In 1974, Dr Rukmani Krishnamurthy entered Mumbai’s Forensic Science Lab. On day one, her boss asked, “What would a lady do in FSL?” She spent the next 40 years answering that.
In the 1993 Mumbai blasts, she led the explosives team. Twenty scientists. Three sleepless months. Their forensic report was so precise, it was later praised by Interpol Lyon.
Her cases weren’t just high-profile. They were brutal, unsolved, and urgent. The Matunga train fire. Dowry deaths. The Neeraj Grover murder. She brought science to scenes where only speculation existed.
In court, a lawyer once called her Chemistry degree fake.

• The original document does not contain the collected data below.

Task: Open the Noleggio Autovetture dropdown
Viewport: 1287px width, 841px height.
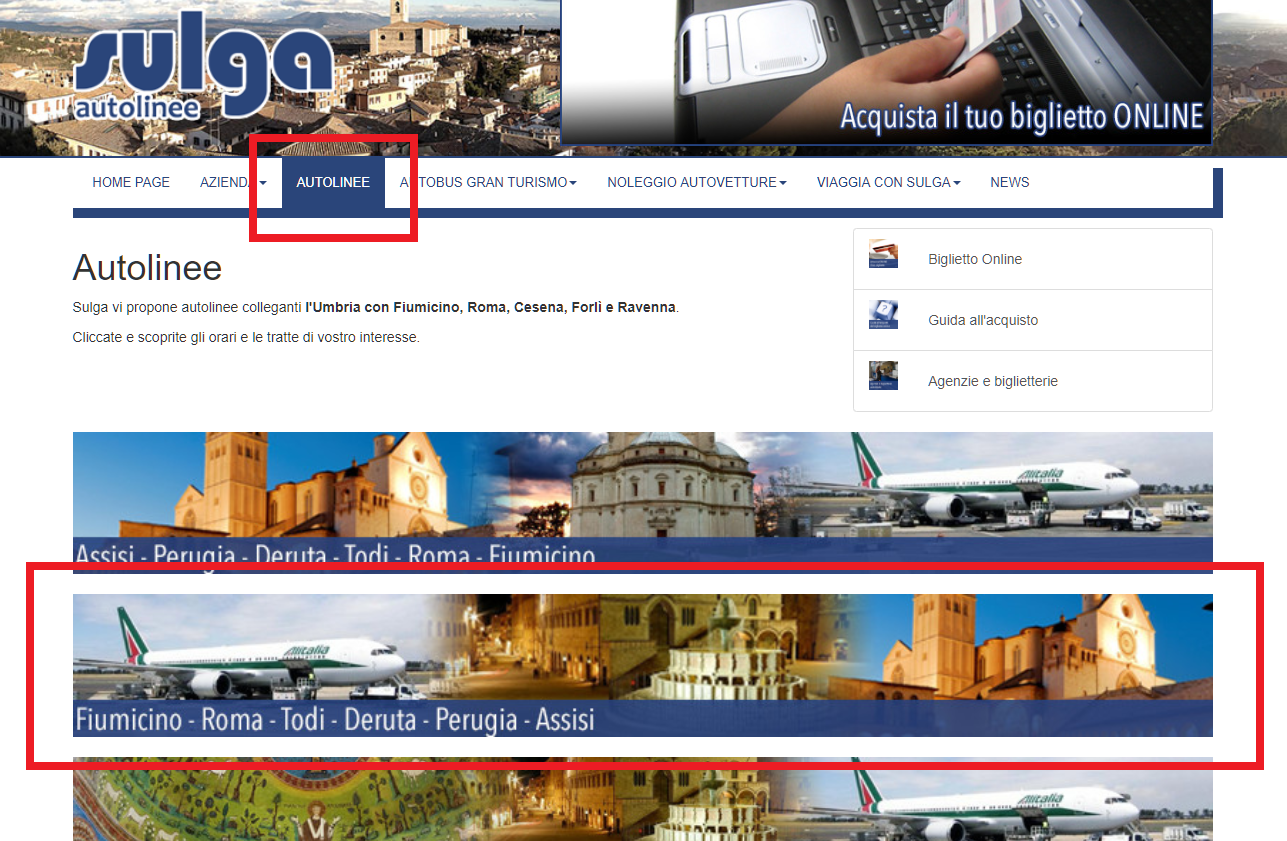Action: (x=696, y=183)
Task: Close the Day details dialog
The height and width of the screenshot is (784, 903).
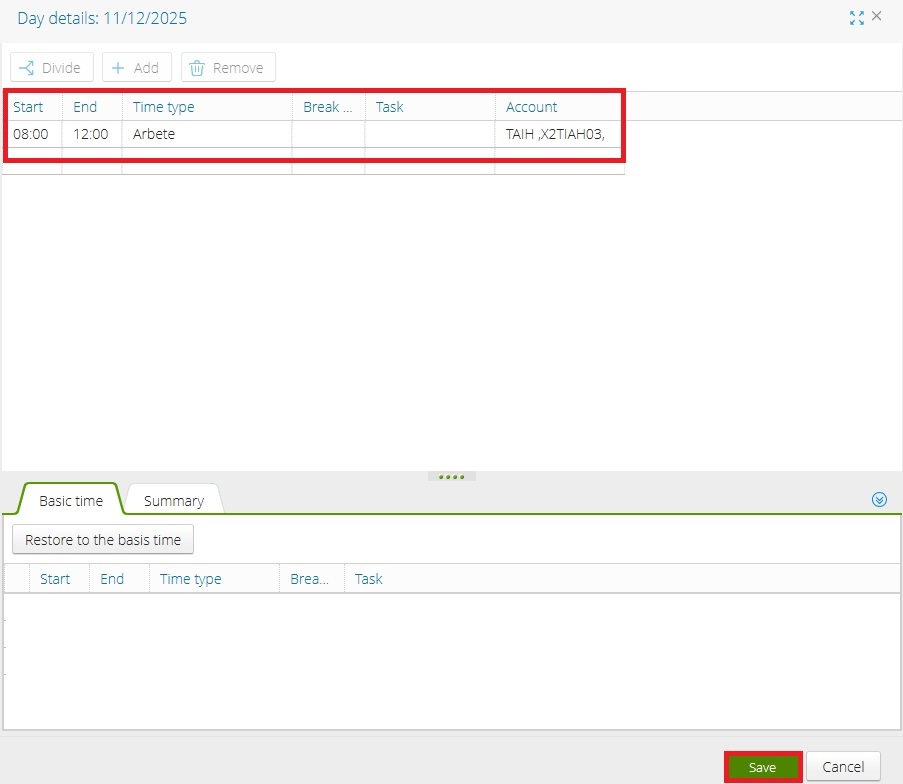Action: [x=877, y=16]
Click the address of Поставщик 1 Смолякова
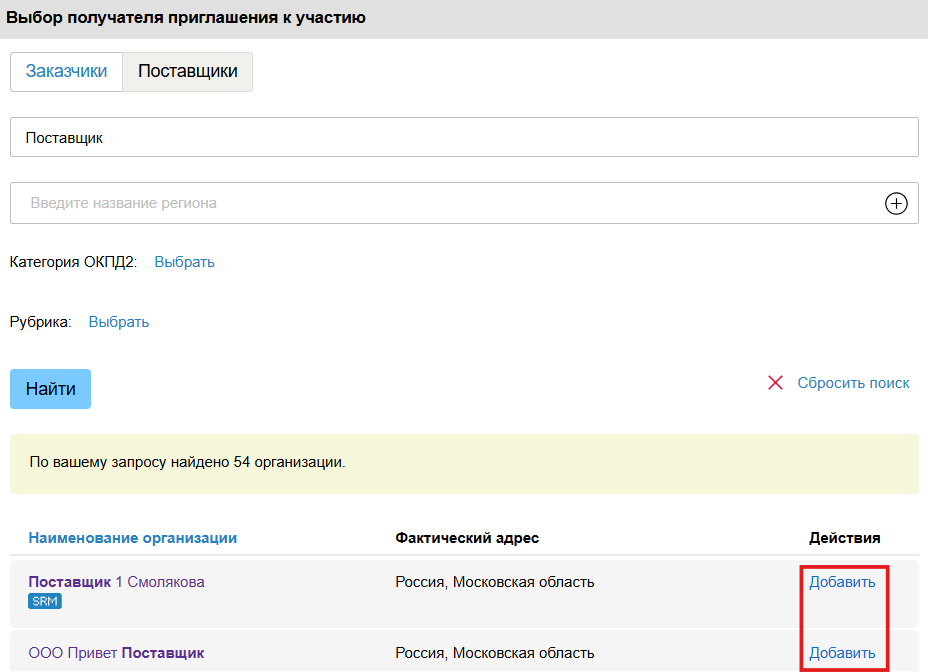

She didn’t flinch. She explained how kerosene’s composition varies by region. The judge listened. So did the entire courtroom.
When she became Director of Maharashtra’s FSL, she transformed it. She built six labs. Brought in DNA testing, cyber forensics, brain mapping, long before most knew the terms.
She rose to become Director General at the national level. Leading India’s forensic services wasn’t just a job. It was a mission: to link science with justice.
She’s won over 10 national and international awards. She says what matters most is that her work made a difference
A biopic on her life is now underway. But Dr. Rukmani Krishnamurthy doesn’t need a film to be remembered. She rewrote the rules. She stood her ground. And she left every crime lab better than she found it.